Instructions to follow | After locating the line that contains "Internet & Communication (64, 330)" in the records below, write out exactly that line and each line after it through the one that contains "Supermarket & Hypermarket (67, 354)", and nothing else.

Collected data
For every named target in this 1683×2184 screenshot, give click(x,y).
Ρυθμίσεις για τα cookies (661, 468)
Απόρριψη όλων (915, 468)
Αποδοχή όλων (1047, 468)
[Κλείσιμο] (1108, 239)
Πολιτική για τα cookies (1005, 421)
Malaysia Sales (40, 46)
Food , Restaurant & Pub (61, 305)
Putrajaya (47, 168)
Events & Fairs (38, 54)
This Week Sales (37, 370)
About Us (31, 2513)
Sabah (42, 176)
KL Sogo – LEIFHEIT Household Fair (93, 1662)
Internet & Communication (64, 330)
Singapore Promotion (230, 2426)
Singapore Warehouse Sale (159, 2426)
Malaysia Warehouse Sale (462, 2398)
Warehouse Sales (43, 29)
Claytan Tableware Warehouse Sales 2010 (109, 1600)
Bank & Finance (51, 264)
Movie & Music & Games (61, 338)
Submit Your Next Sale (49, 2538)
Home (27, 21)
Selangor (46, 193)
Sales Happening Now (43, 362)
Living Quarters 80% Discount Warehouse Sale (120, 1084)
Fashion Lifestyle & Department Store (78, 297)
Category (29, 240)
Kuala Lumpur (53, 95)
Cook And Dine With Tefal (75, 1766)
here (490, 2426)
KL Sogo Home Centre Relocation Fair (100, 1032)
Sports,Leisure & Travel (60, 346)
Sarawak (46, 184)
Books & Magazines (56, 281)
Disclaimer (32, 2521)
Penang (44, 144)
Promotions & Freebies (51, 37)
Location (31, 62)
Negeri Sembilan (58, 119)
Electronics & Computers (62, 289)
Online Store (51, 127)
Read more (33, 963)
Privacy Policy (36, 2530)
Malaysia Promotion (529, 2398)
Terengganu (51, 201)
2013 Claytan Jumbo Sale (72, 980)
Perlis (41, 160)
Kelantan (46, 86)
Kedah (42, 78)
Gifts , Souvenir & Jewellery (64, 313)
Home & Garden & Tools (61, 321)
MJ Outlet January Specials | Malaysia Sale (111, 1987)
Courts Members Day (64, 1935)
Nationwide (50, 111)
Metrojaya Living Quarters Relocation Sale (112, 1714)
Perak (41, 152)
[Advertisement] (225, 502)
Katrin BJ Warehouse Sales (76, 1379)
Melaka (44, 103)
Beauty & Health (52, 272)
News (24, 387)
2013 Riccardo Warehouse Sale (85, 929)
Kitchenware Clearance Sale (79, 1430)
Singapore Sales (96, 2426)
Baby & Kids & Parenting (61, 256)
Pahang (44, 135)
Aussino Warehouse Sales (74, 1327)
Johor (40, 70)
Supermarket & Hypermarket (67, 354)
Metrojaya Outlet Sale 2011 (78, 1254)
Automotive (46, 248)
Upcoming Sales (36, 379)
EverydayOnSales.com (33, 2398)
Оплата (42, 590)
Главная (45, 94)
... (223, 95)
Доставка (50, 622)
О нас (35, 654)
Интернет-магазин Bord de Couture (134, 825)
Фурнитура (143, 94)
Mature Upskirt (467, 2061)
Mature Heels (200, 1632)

Task result |
Internet & Communication (64, 330)
Singapore Promotion (230, 2426)
Singapore Warehouse Sale (159, 2426)
Malaysia Warehouse Sale (462, 2398)
Warehouse Sales (43, 29)
Claytan Tableware Warehouse Sales 2010 (109, 1600)
Bank & Finance (51, 264)
Movie & Music & Games (61, 338)
Submit Your Next Sale (49, 2538)
Home (27, 21)
Selangor (46, 193)
Sales Happening Now (43, 362)
Living Quarters 80% Discount Warehouse Sale (120, 1084)
Fashion Lifestyle & Department Store (78, 297)
Category (29, 240)
Kuala Lumpur (53, 95)
Cook And Dine With Tefal (75, 1766)
here (490, 2426)
KL Sogo Home Centre Relocation Fair (100, 1032)
Sports,Leisure & Travel (60, 346)
Sarawak (46, 184)
Books & Magazines (56, 281)
Disclaimer (32, 2521)
Penang (44, 144)
Promotions & Freebies (51, 37)
Location (31, 62)
Negeri Sembilan (58, 119)
Electronics & Computers (62, 289)
Online Store (51, 127)
Read more (33, 963)
Privacy Policy (36, 2530)
Malaysia Promotion (529, 2398)
Terengganu (51, 201)
2013 Claytan Jumbo Sale (72, 980)
Perlis (41, 160)
Kelantan (46, 86)
Kedah (42, 78)
Gifts , Souvenir & Jewellery (64, 313)
Home & Garden & Tools (61, 321)
MJ Outlet January Specials | Malaysia Sale (111, 1987)
Courts Members Day (64, 1935)
Nationwide (50, 111)
Metrojaya Living Quarters Relocation Sale (112, 1714)
Perak (41, 152)
[Advertisement] (225, 502)
Katrin BJ Warehouse Sales (76, 1379)
Melaka (44, 103)
Beauty & Health (52, 272)
News (24, 387)
2013 Riccardo Warehouse Sale (85, 929)
Kitchenware Clearance Sale (79, 1430)
Singapore Sales (96, 2426)
Baby & Kids & Parenting (61, 256)
Pahang (44, 135)
Aussino Warehouse Sales (74, 1327)
Johor (40, 70)
Supermarket & Hypermarket (67, 354)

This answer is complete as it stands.